When the phone rang, Rob was quick. "Let's not beat around the bush mate, it's about war," he said. "Because at the heart of it Muslims are just vicious, they go on about jihad in prison, pick on the Christians, play the victim card, and start drama because they're bored and angry they and hate us."
I told Rob that there are multiple words that translate to "war" in Arabic, and jihad isn't one of them. He hung up on me.
Finally, I spoke with Abu, a 28-year-old panel beater from Coburg. He was linked to the infamous Islamic cleric Benbrika, a convicted terrorist who allegedly planned attacks on football games and train stations. When I asked him what jihad meant, Hamza very cautiously explained that jihad is "the fight to restore the Ummah [Unity], our obligation."

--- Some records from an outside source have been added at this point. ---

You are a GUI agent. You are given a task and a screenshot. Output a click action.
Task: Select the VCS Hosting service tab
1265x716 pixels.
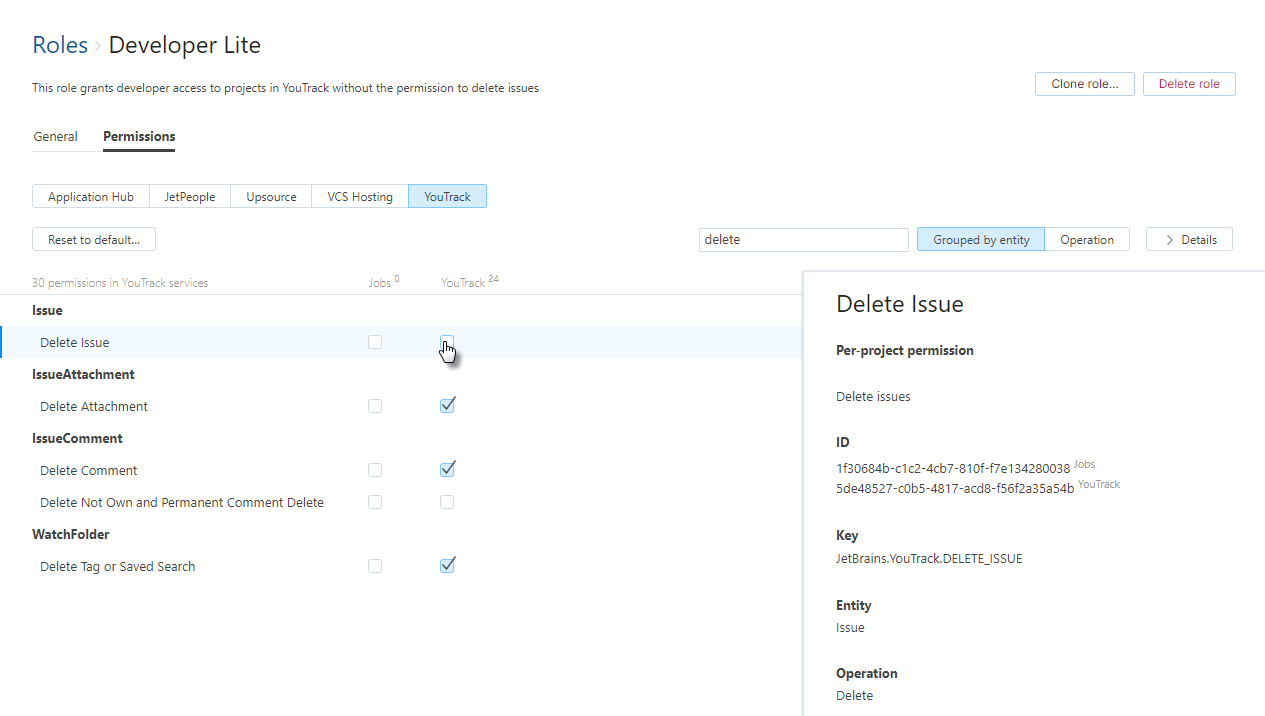[359, 196]
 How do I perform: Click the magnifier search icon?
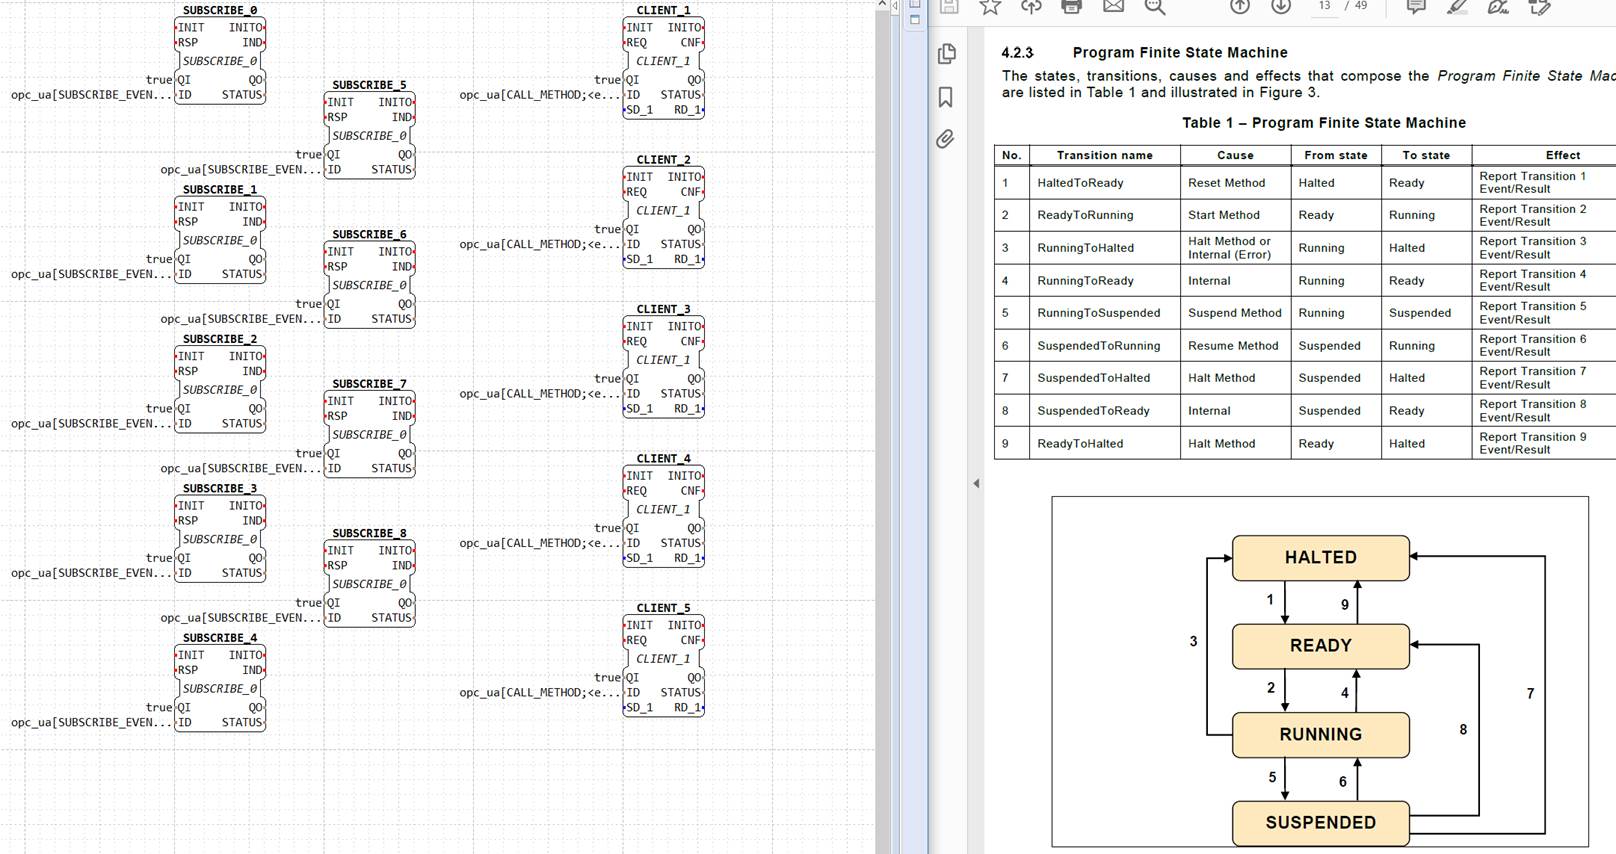(1155, 7)
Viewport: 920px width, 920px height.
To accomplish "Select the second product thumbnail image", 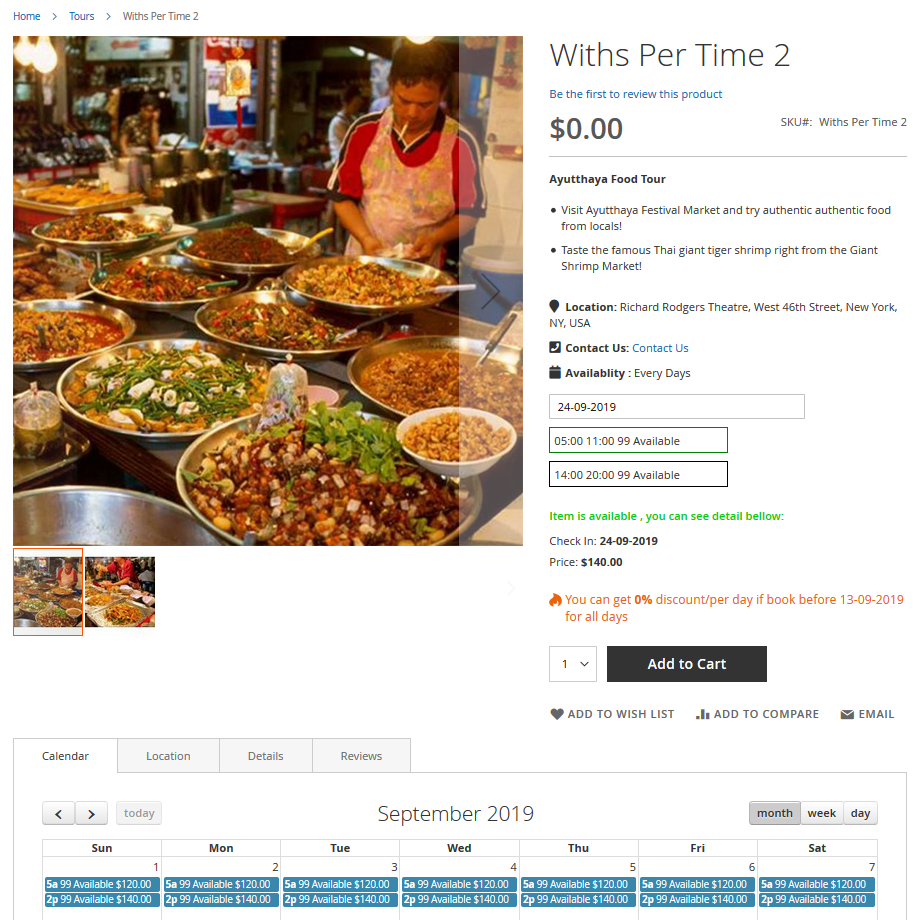I will click(x=120, y=592).
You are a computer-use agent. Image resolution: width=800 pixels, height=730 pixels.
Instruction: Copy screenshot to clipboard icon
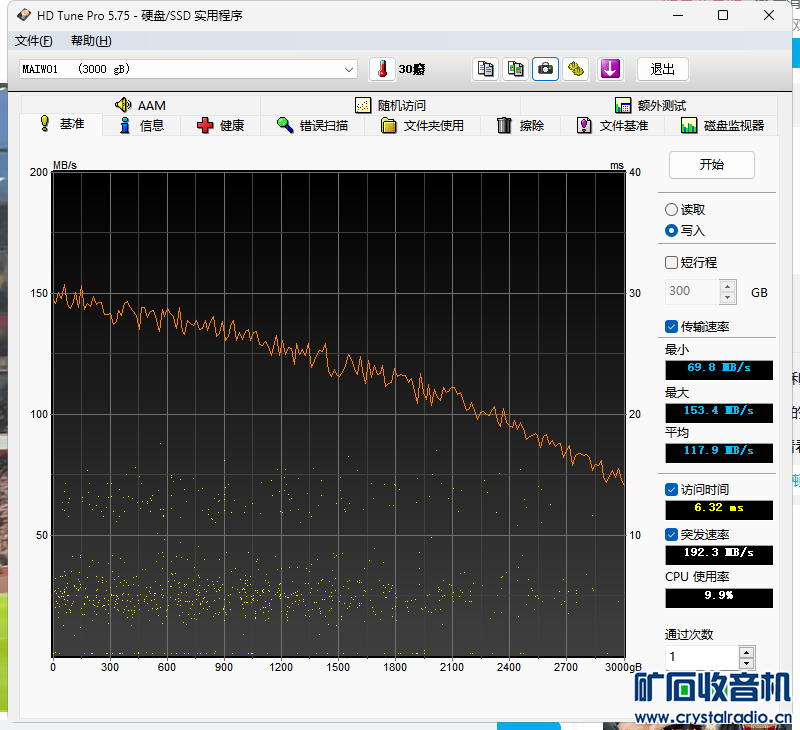[515, 69]
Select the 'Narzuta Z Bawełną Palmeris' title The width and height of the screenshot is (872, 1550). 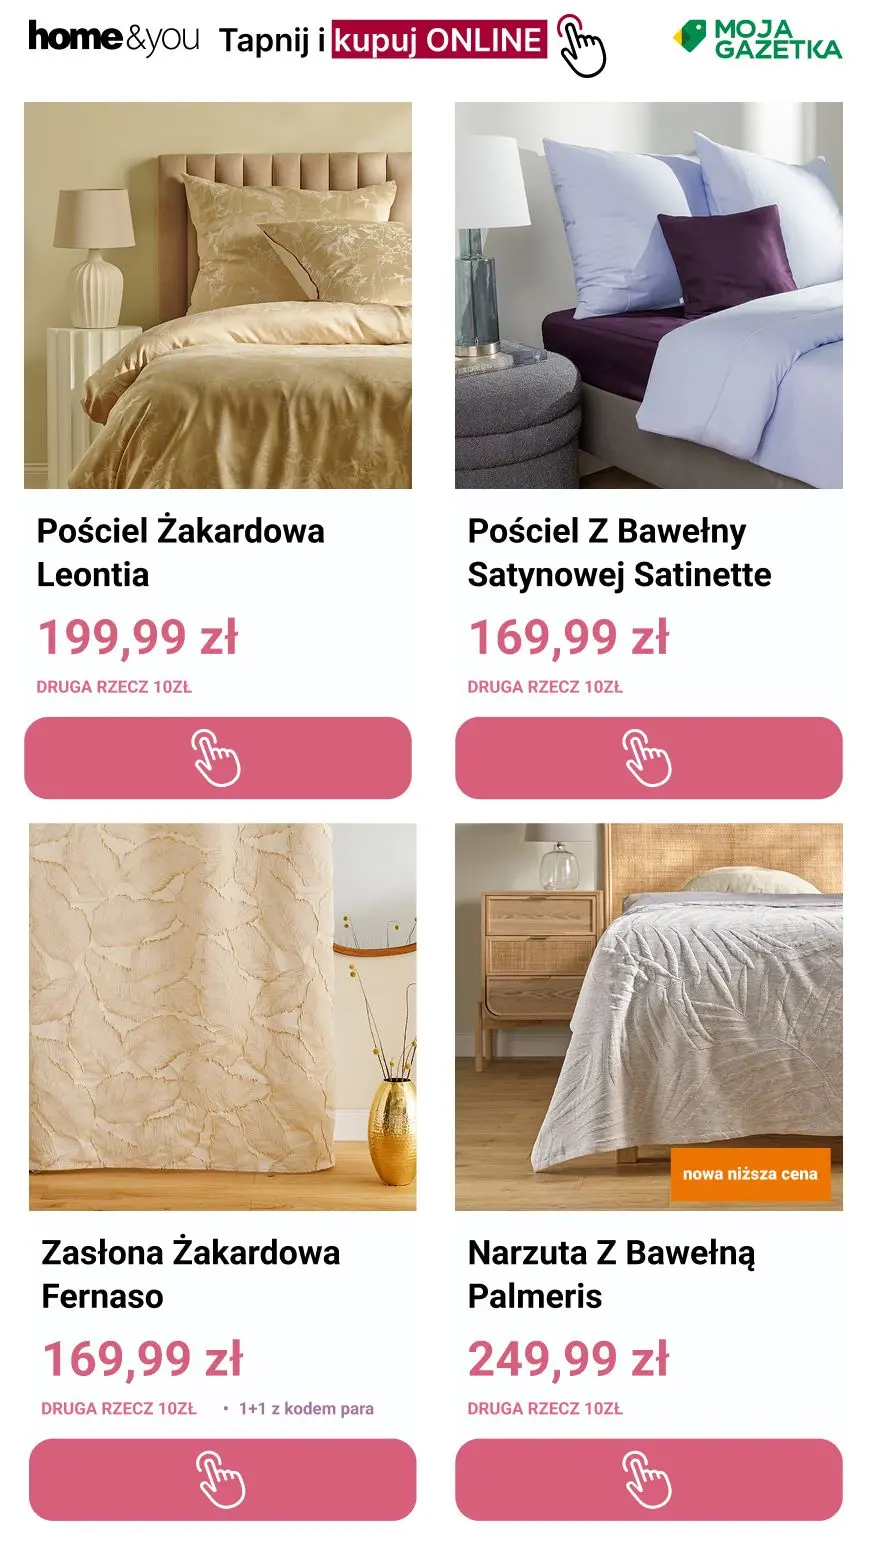point(612,1274)
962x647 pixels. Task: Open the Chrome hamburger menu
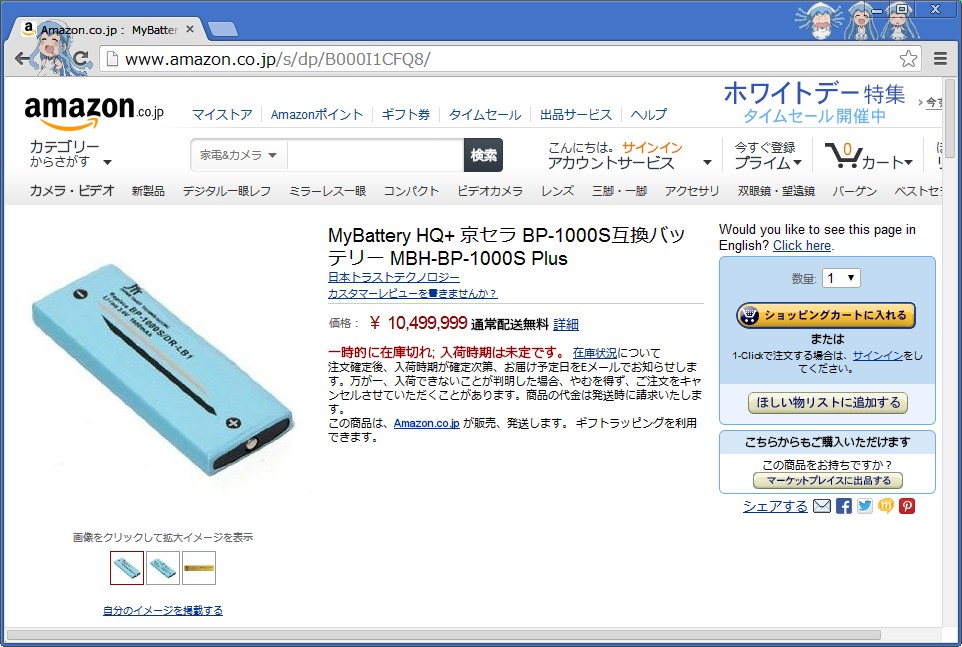click(940, 59)
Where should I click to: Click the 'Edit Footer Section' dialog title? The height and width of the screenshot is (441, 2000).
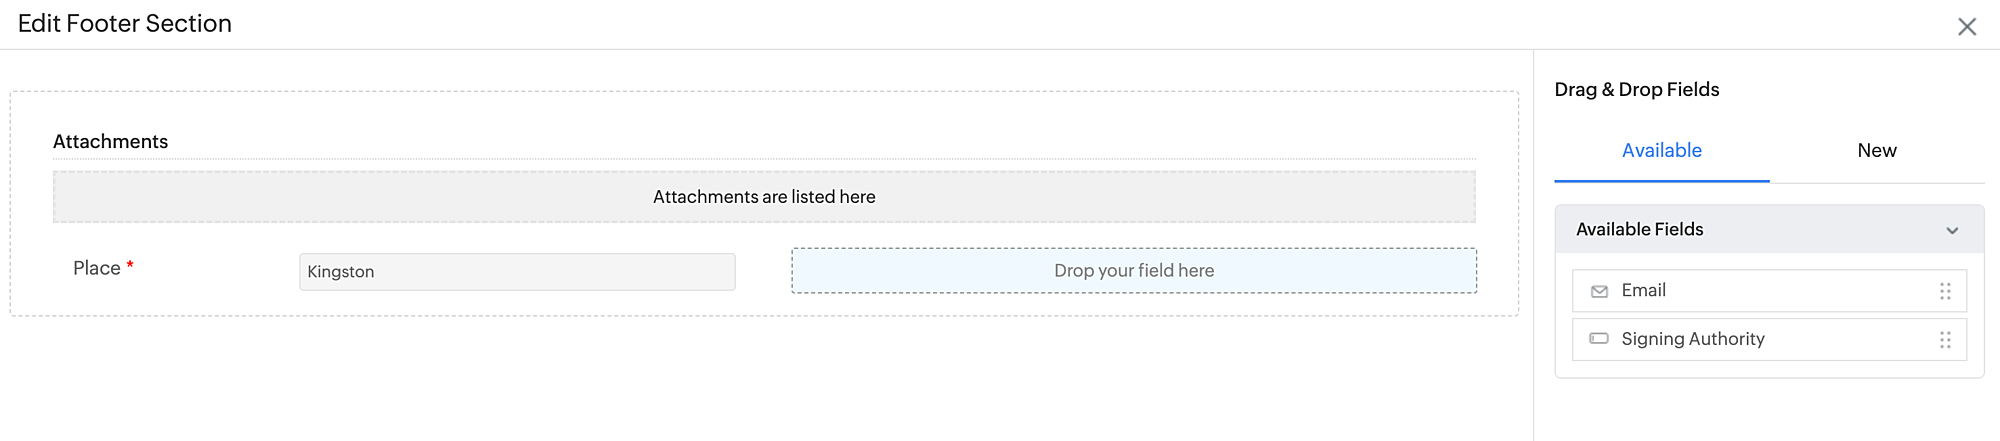(125, 24)
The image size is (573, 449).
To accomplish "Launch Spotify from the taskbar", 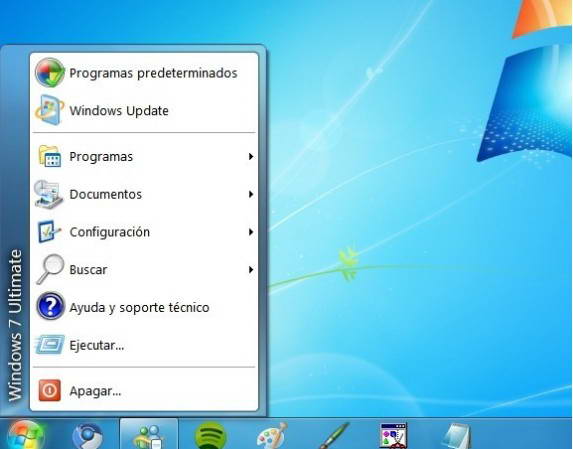I will point(210,435).
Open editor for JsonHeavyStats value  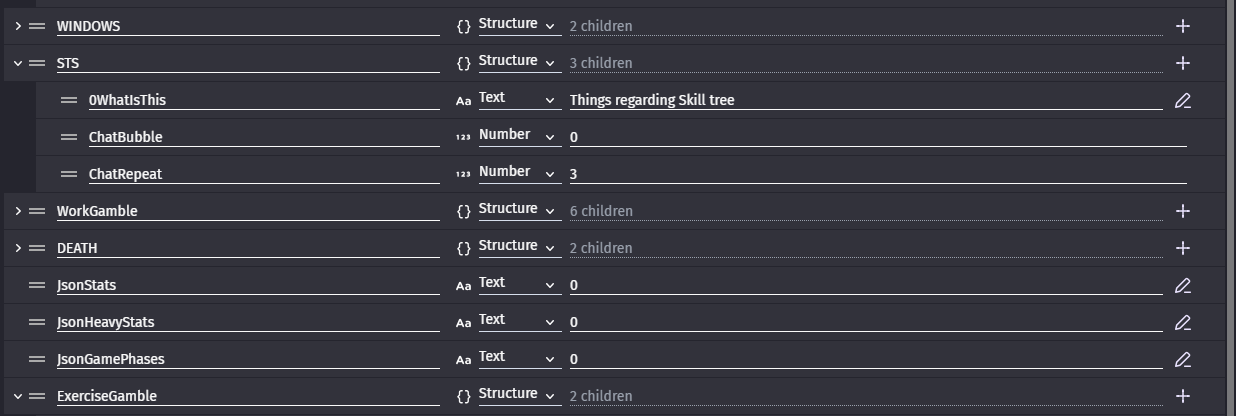tap(1183, 322)
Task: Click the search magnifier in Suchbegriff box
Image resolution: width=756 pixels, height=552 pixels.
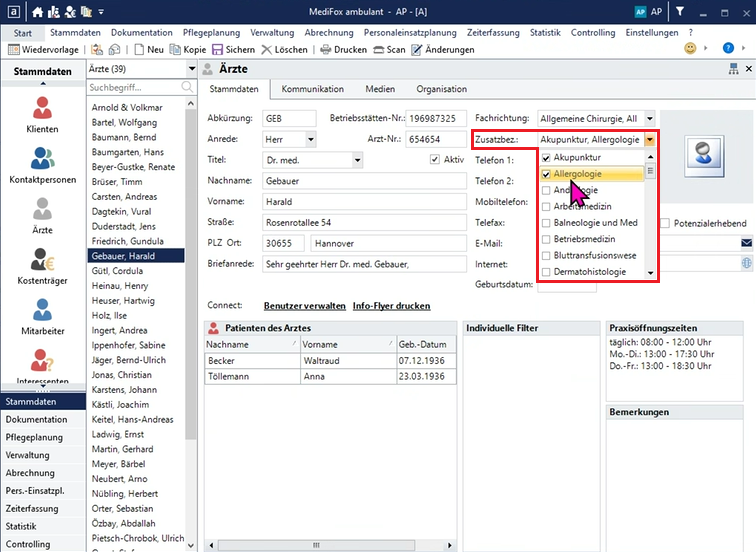Action: pos(187,88)
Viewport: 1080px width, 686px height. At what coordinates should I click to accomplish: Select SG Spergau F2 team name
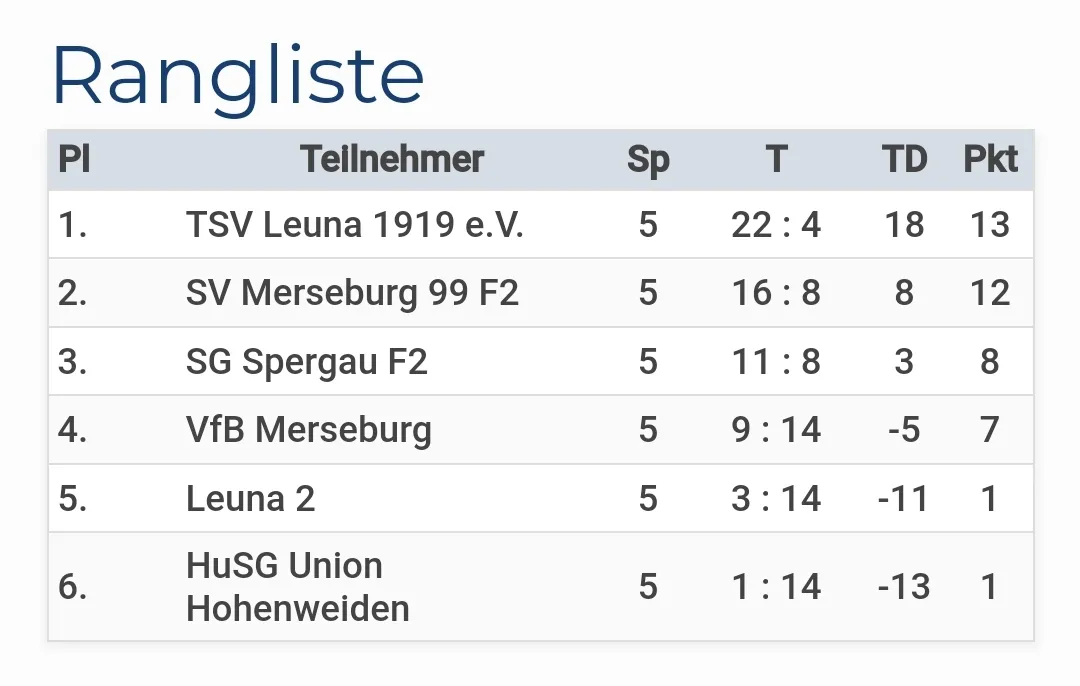pos(307,361)
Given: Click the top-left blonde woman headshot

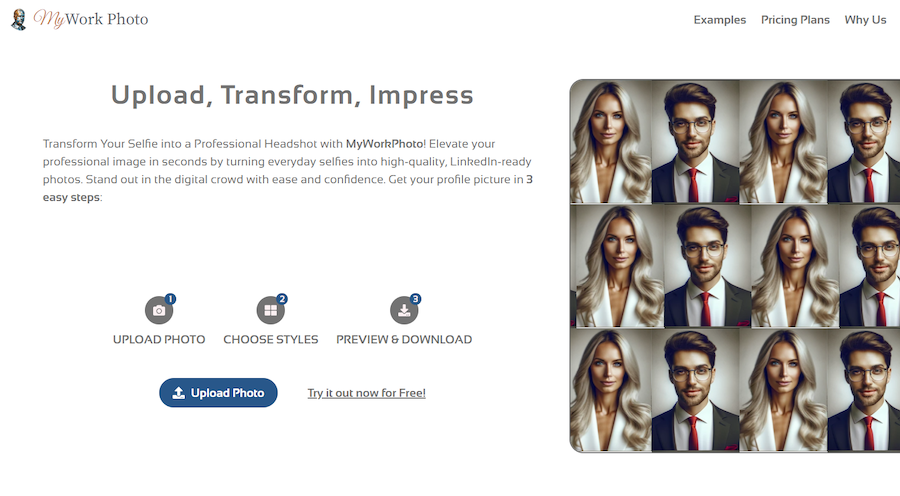Looking at the screenshot, I should 611,142.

That specific phrase is commonly linked to an ISIS interpretation of jihad. And it's important to realise that this broad misunderstanding of jihadist ideology has been fuelled by a handful of fanatical Muslims. Jihad has become synonymous with terrorism, largely because of disillusioned young men who think martyrdom will grant them a one-way-ticket to the seventh heaven.
They are ignorant teens, who don't realise their sacrifices are just fantasy. They, in particular, don't understand what jihad really means.
But they get listened to, because in this age of shrinking attention spans, it's often easier to accept the definition spat out by any crackpot with an ego and an iPhone than do some thinking of our own. It's all too convenient to believe rather than refute, which is why we often believe the loudest voice—the one behind the bomb blasts from "Jihadis."
This understanding of jihad is so far away from the majority of Muslims. Their voice isn't ours.
After two coffees, a series of escalating discussions, and about 100 text messages of scholarly references, Abu finally admitted he to me that his definition of jihad was misinformed. It felt like a little victory. Although, maybe, he was just sick of arguing with me.